**WHAT TO PRODUCE**.
Translate this sentence from the forum thread on branching driftwood below into Spanish: "The trick is to cut it, soak it, dip it in a 10 % chlorine solution, rinse well and use it."

**PASSAGE SHOWN**.
▼
# Branching driftwood



## Afroturf (Apr 15, 2004)

I am thinking of setting up a new tank, i would be based around a group of thin branching stems of driftwood. The problem is i cant find much of this type of wood on the web or from any local stores. I have found some from aquaessentials.co.uk (see attached image) but you only get an example of it. Does anyone know where you can get some similar wood or has had experience of this wood from aquaessentials. It must be shippable to England. Many thanks.


----------



## Hawaiian (Aug 17, 2005)

Checkout manzanita.com

I dont know if they can ship to you but try and talk with them.


----------



## Badger (Sep 18, 2006)

I live in Sheffield and got that exact same stuff from Aqua Essentials...it looks fantastic! Do you realise he's based in Cornwall?


----------



## SUBORPHAN (Apr 20, 2006)

send AquaEssentials an email asking for some pics. i am sure Rich will send you some. The guy offers the best customer service you can get.


----------



## Anti-Pjerrot (Mar 12, 2006)

Iwe used in several tanks, and it looks great. Best tip is to cut the base off and use the branches to make a the disired look.

Like this for example:










The only disadvanteges is that it gives off some colour, maybe some oil and often floats.

The trick is to cut it, soak it, dip it in a 10 % chlorine solution, rinse well and use it.


----------



## Drifty (Nov 28, 2006)

Wow thats a nice piece of wood you got there. Where did you get it?


----------



## Anti-Pjerrot (Mar 12, 2006)

Its two pieces of red moor (like the stuff from aquaessentials in #1) cut into pieces and tied together...


----------



## aquaessentials (Dec 15, 2004)

Afroturf said:


> I am thinking of setting up a new tank, i would be based around a group of thin branching stems of driftwood. The problem is i cant find much of this type of wood on the web or from any local stores. I have found some from aquaessentials.co.uk (see attached image) but you only get an example of it. Does anyone know where you can get some similar wood or has had experience of this wood from aquaessentials. It must be shippable to England. Many thanks.


No one else sells this wood in the UK atm and we have more coming in some time late January (more cool rocks too)

There are some more pictures of what the last batch looked like here


----------



## Afroturf (Apr 15, 2004)

Hi Richard i managed to get a piece of the wood from my friend, he brought a few pieces (too many) from you. I also like the look of the Dragon stone but i'm unsure of how much i'd need to order. From the photos i'd like 3 of 4 pieces around the size of the 2 at the top of the cardboard box, how much would this weight and cost?

Many thanks Richard, Love your work.


----------



## aquaessentials (Dec 15, 2004)

Afroturf said:


> I like the look of the Dragon stone but i'm unsure of how much i'd need to order. From the photos i'd like 3 of 4 pieces around the size of the 2 at the top of the cardboard box, how much would this weight and cost?
> 
> Many thanks Richard, Love your work.


I only have 1 x 10kg box and 3 x 25kg boxes left of dragon stone so individual pieces are no longer available. To work out shipping, log into the store, add what you wish to your basket, click check out then estimate shipping.

Don't forget, if you spend over £50 it's free shipping (UK mainland only)


----------



## Afroturf (Apr 15, 2004)

Cheers Richard, I just ordered your last 10kg box and spent the 50 quid look forward to it arriving.

Many thanks.


----------
▲
**SUPPLIED INFORMATION**.
▼
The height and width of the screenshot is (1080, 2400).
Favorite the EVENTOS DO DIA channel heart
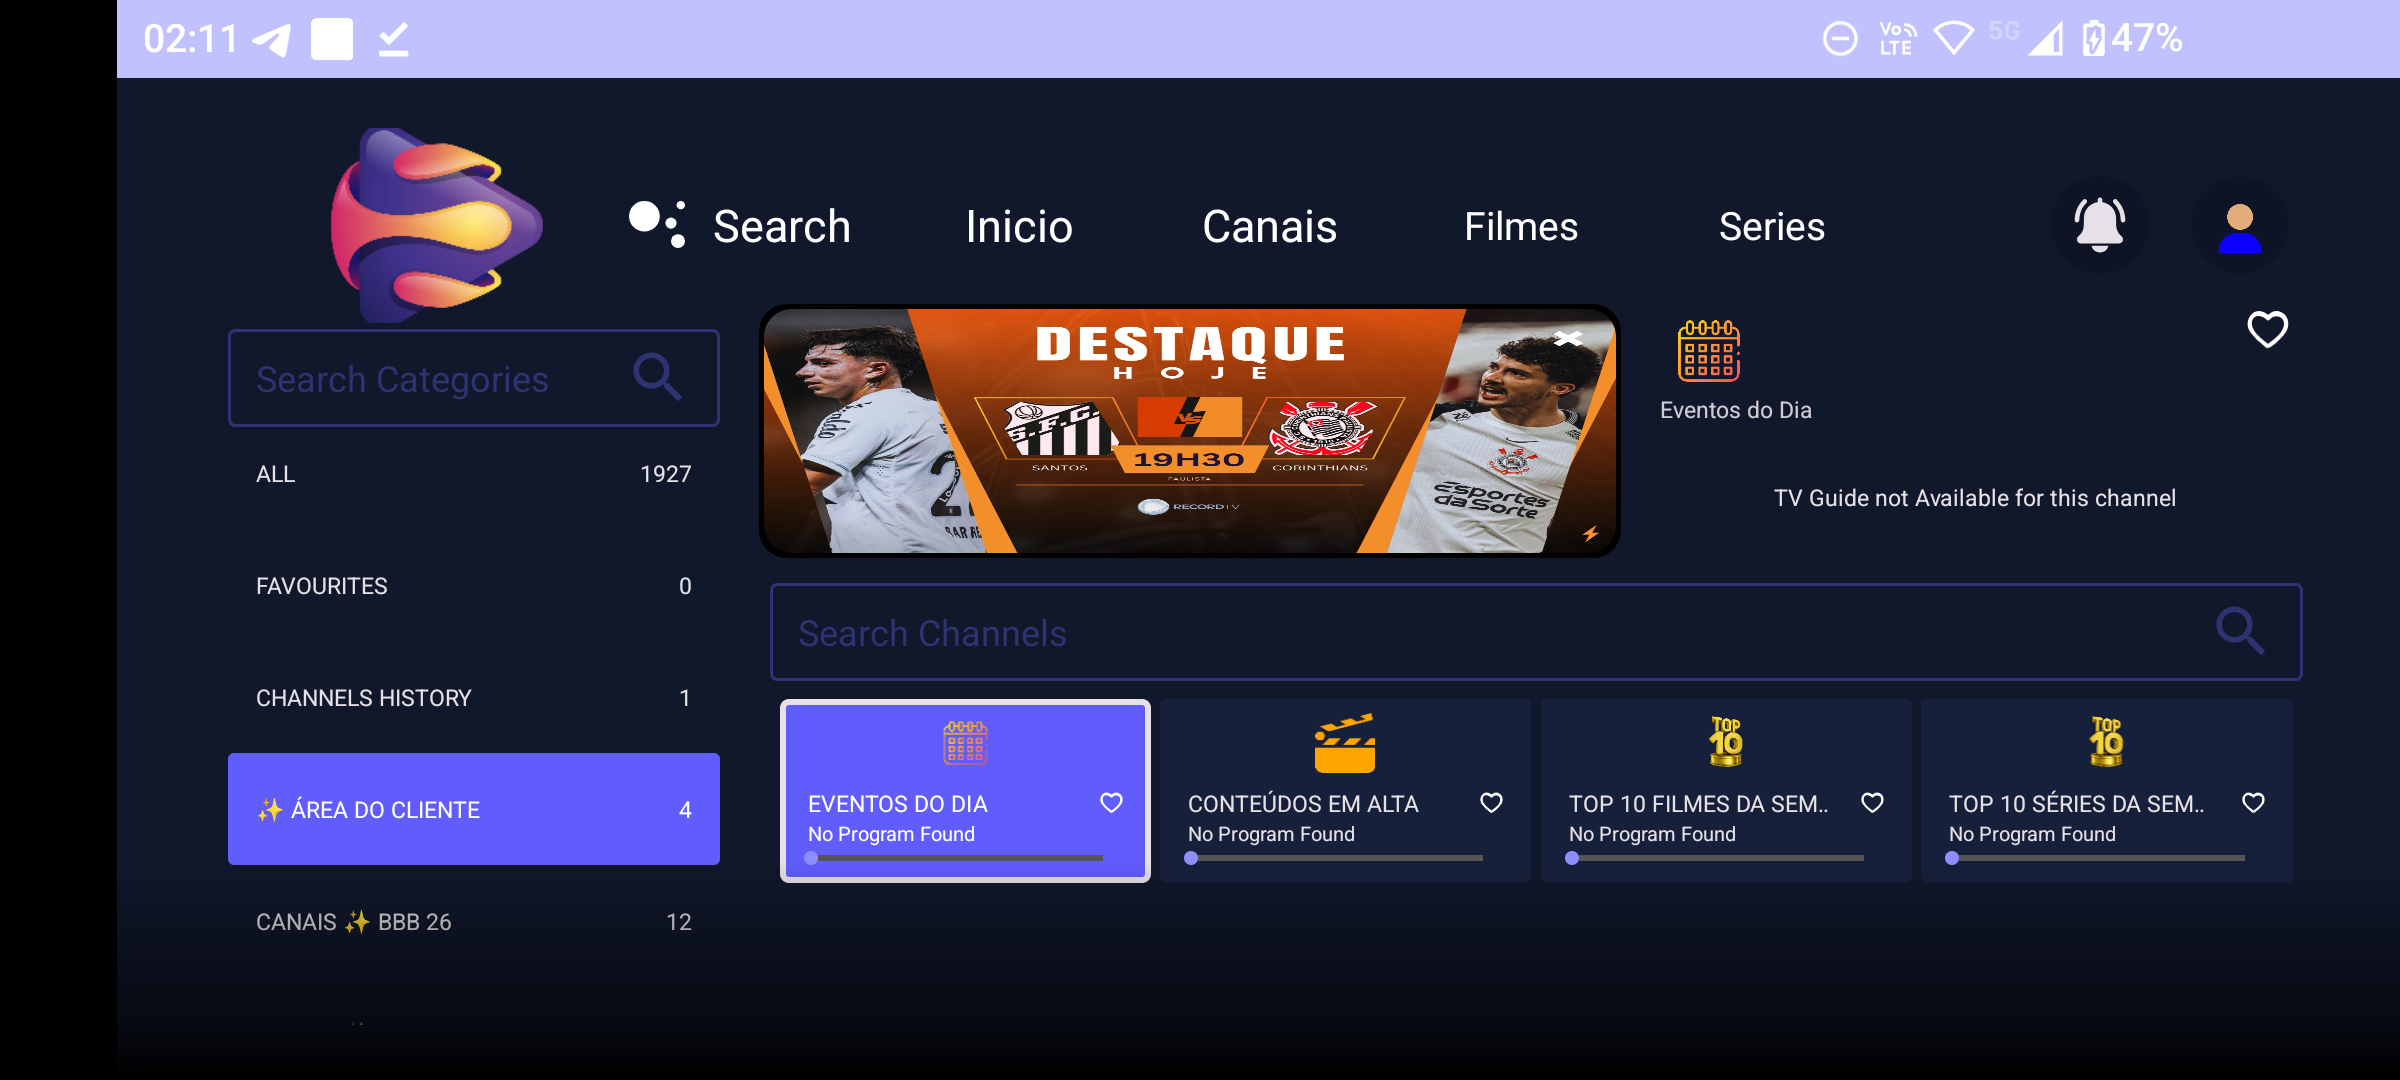tap(1111, 803)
▲
**OUTPUT FOR THIS EXERCISE**.
El truco consiste en cortarla, remojarla, sumergirla en una solución de cloro al 10 %, enjuagarla bien y usarla.